- TASK STATEMENT:
The entries that follow include a run beginning at the line with "[Image of review by Lisa" and ending at the line with "[This review was helpful, 1"; restate that run word for word and leave the rest out.

- MATERIALS PROVIDED:
::::::::

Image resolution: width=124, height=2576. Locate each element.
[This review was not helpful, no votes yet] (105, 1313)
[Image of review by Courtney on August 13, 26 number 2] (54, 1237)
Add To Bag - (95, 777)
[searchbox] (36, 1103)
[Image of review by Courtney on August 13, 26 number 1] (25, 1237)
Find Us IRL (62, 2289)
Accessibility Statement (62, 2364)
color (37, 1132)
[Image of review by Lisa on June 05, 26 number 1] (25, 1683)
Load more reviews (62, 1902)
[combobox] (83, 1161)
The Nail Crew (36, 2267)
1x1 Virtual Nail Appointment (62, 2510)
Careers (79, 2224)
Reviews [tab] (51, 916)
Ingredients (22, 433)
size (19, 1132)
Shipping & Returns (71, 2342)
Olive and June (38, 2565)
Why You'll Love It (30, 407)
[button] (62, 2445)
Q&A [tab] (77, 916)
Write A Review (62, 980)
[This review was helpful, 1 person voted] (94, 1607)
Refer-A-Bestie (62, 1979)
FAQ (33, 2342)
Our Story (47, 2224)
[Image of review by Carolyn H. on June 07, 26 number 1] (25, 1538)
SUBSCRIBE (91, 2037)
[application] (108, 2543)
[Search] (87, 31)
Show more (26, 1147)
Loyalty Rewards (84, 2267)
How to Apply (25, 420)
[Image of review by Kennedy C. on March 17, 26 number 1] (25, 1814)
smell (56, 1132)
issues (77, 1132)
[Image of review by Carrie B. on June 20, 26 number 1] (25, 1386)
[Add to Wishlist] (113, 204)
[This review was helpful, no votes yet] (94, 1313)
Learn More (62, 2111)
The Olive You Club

::::::::

- OUTPUT OF THE TASK:
[Image of review by Lisa on June 05, 26 number 1] (25, 1683)
Load more reviews (62, 1902)
[combobox] (83, 1161)
The Nail Crew (36, 2267)
1x1 Virtual Nail Appointment (62, 2510)
Careers (79, 2224)
Reviews [tab] (51, 916)
Ingredients (22, 433)
size (19, 1132)
Shipping & Returns (71, 2342)
Olive and June (38, 2565)
Why You'll Love It (30, 407)
[button] (62, 2445)
Q&A [tab] (77, 916)
Write A Review (62, 980)
[This review was helpful, 1 person voted] (94, 1607)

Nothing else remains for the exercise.